DOC for patients with initial mild to moderate pain. Inhibits inflammatory reactions and pain by decreasing prostaglandin synthesis. May slow bone healing, so use sparingly.

Naproxen (Aleve, Naprelan, Naprosyn, Anaprox)

For relief of mild to moderate pain; inhibits inflammatory reactions and pain by decreasing the activity of cyclooxygenase, which results in a decrease of prostaglandin synthesis. May slow bone healing, so use sparingly.

Ketoprofen (Actron, Orudis, Oruvail)

For relief of mild to moderate pain and inflammation.

Small dosages are initially indicated in small and elderly patients and in those with renal or liver disease. Doses over 75 mg do not increase therapeutic effects. Administer high doses with caution, and closely observe patient for response. May slow bone healing, so use sparingly.



Return to Play

Once the athlete has completed the walk/run rehabilitation program and is able to run 3 miles without pain, gradually increase the mileage (no more than 10% per wk) until the goal level is obtained. Gradual sport-specific drills and higher-intensity training should be accomplished over a few weeks.

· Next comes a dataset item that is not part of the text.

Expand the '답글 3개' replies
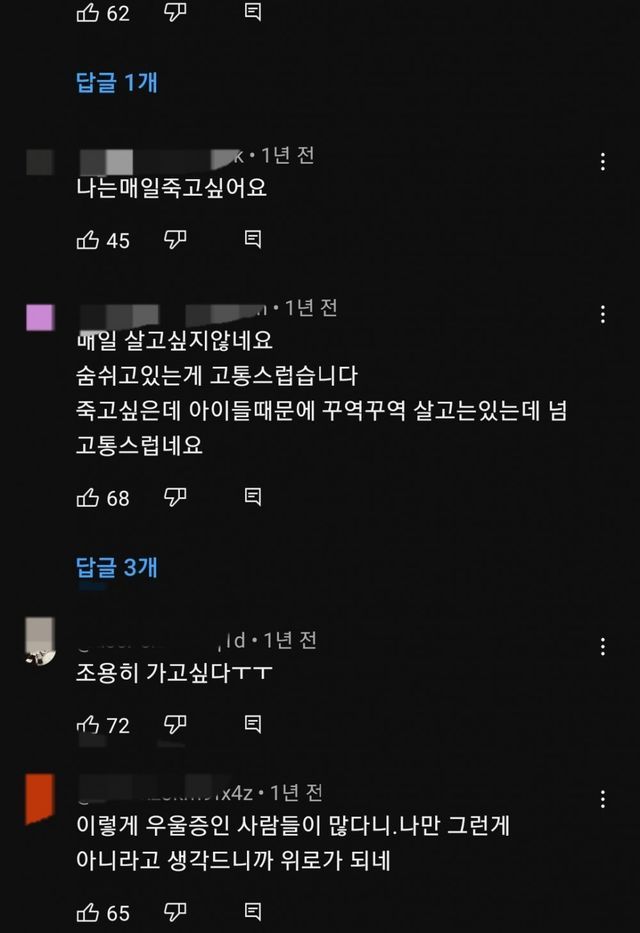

Nondisplaced compression-side FNSF appears to have no increased long-term risk for avascular necrosis of the femoral head or osteoarthritis for these patients.[17]

Compression-side nondisplaced FNSFs may recur and become displaced, especially if the patient is returned to activity too quickly. Displaced tension-side FNSFs have complications that include avascular necrosis of the femoral head and need for total hip arthroplasty (THA).


Prevention of FNSFs includes gradually increasing the intensity and duration of training, halting/decreasing training upon return of symptoms, and reevaluating the patient for stress fracture recurrence; providing adequate calcium intake, and further treatment of an eating disorder if appropriate.


FNSFs are often difficult to diagnose. The patient's history of increasing hip pain while running and physical examination findings of pain upon internal and/or external rotation of the hip or pain upon single-leg standing should arouse clinical suspicion of an FNSF. (Note: Single-leg hopping on the affected leg may complete the fracture and should be highly discouraged.)

The patient should be restricted to crutches, non-weight bearing or touchdown weight bearing, if it causes no pain. Perform further investigation, including radiography, bone scanning, and/or MRI. A missed FSNF that was originally diagnosed as bursitis or tendonitis, with the patient allowed to return to sports, only to have the patient snap the femoral neck and eventually require an artificial hip, is obviously not the desired outcome. A completed displaced FNSF has about a 25% chance of having a poor outcome even with surgical fixation; thus, diagnosing these injuries before completion of the fracture is essential.